About this exercise
Copy the lines below that contain "computer".

Given records
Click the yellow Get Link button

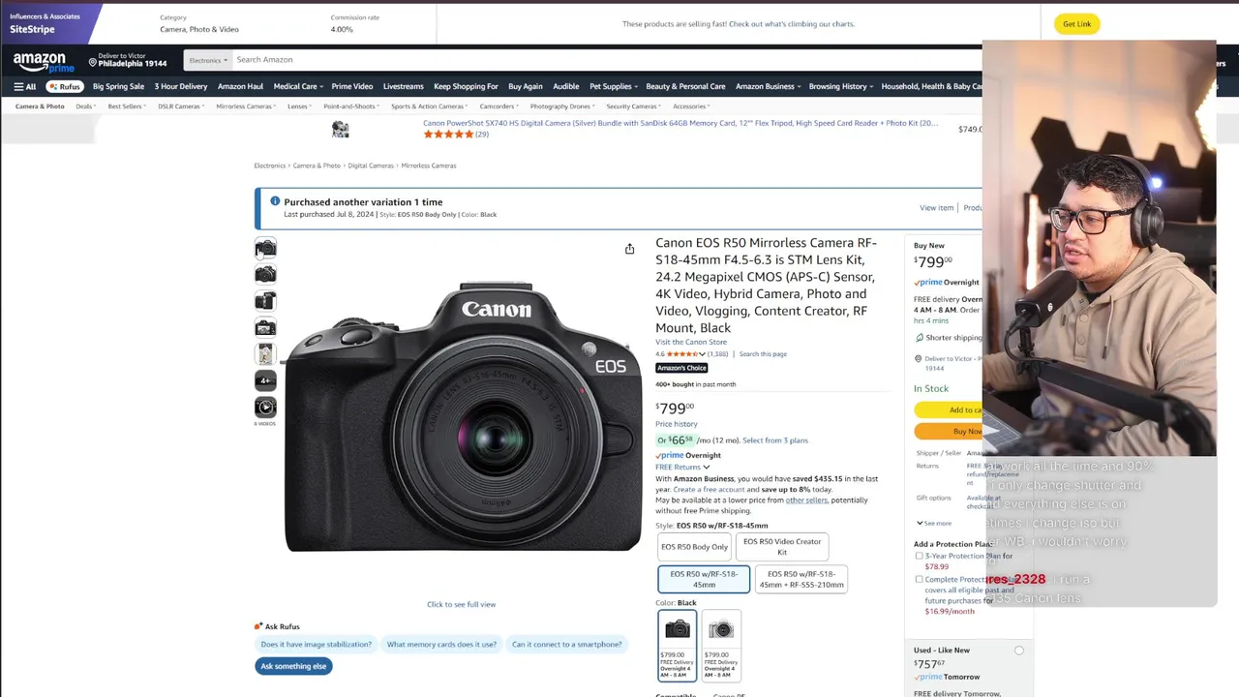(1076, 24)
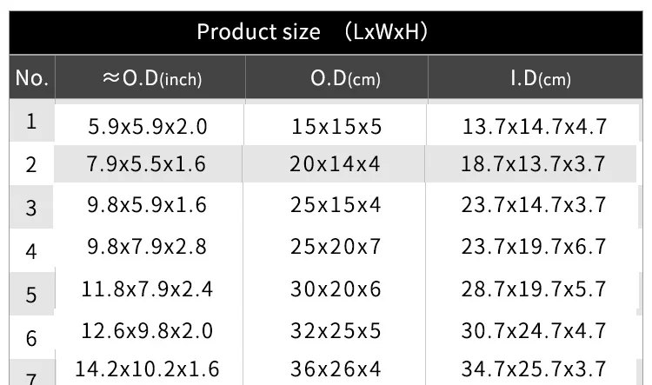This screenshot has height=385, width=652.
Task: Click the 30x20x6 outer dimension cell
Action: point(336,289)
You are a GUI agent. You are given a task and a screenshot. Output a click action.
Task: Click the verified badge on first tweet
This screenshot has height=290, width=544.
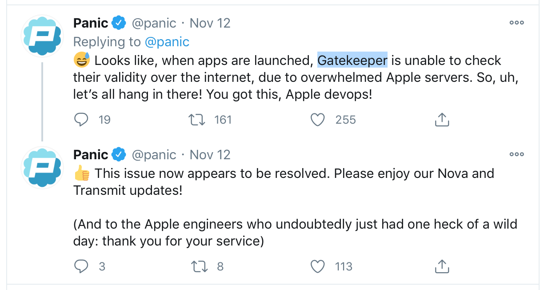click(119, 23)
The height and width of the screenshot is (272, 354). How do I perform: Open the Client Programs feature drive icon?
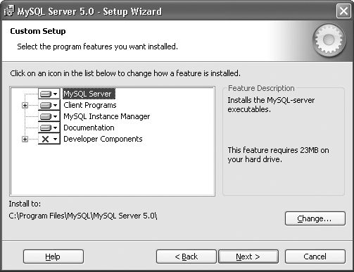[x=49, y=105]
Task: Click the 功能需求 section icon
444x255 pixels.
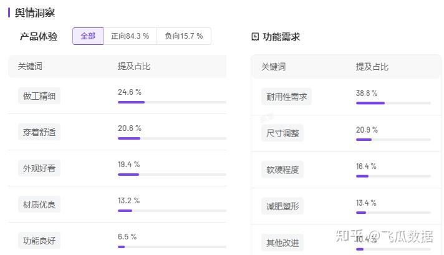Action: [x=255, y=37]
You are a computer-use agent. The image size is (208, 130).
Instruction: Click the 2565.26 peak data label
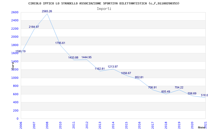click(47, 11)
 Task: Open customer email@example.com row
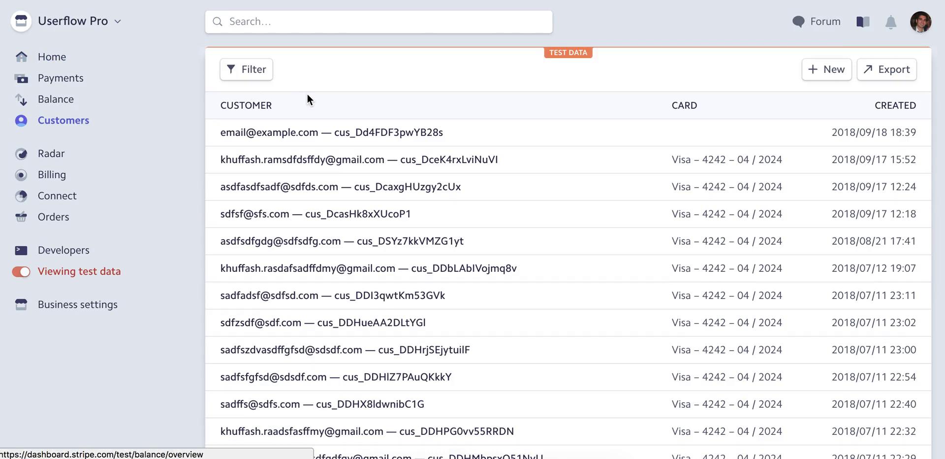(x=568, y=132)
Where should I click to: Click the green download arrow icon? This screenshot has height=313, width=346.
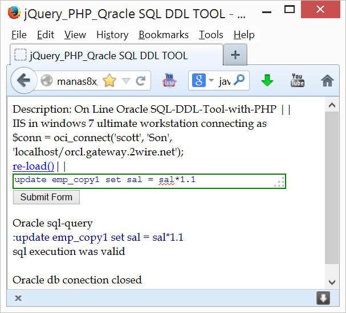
* * *
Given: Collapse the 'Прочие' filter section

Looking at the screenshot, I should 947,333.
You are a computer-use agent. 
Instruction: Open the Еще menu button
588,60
==
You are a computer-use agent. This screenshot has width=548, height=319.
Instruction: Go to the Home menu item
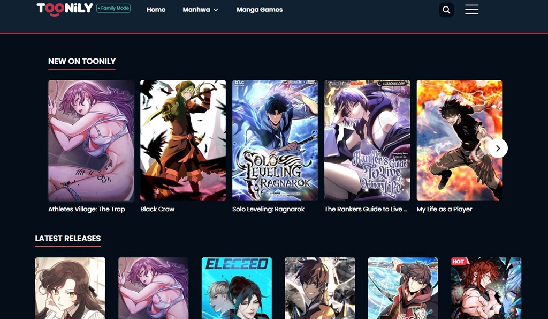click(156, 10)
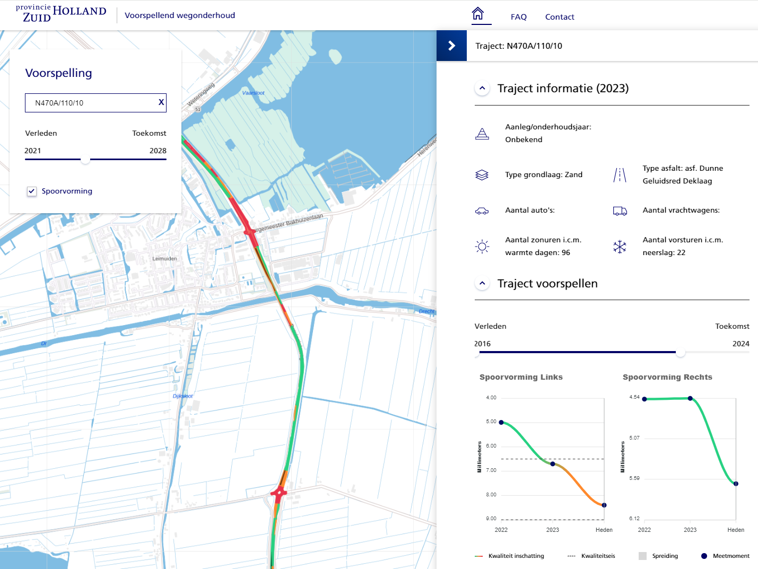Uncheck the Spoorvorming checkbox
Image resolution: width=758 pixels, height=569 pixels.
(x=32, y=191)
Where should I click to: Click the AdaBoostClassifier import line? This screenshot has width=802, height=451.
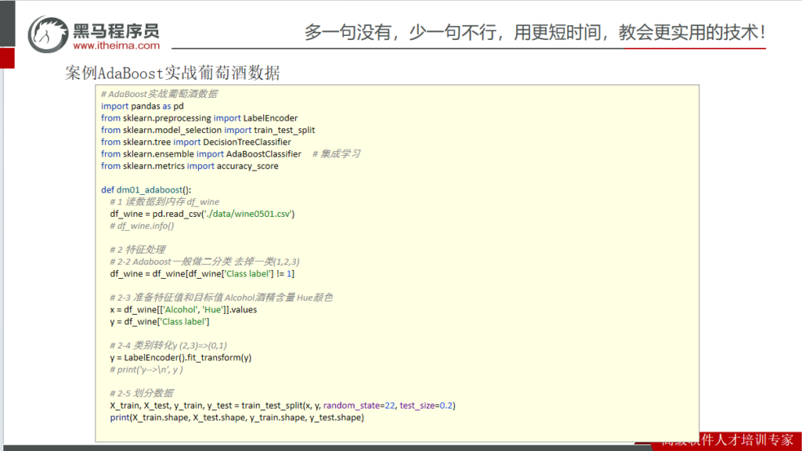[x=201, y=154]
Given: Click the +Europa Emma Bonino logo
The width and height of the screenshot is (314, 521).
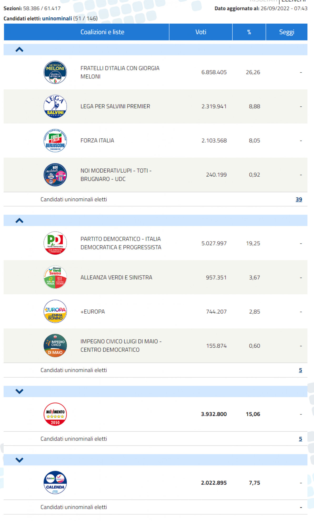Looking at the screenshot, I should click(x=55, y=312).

Result of the task
You are a computer-use agent. The image size is (208, 130).
You are a computer-use agent. 
You are a computer-use agent. This screenshot has width=548, height=319.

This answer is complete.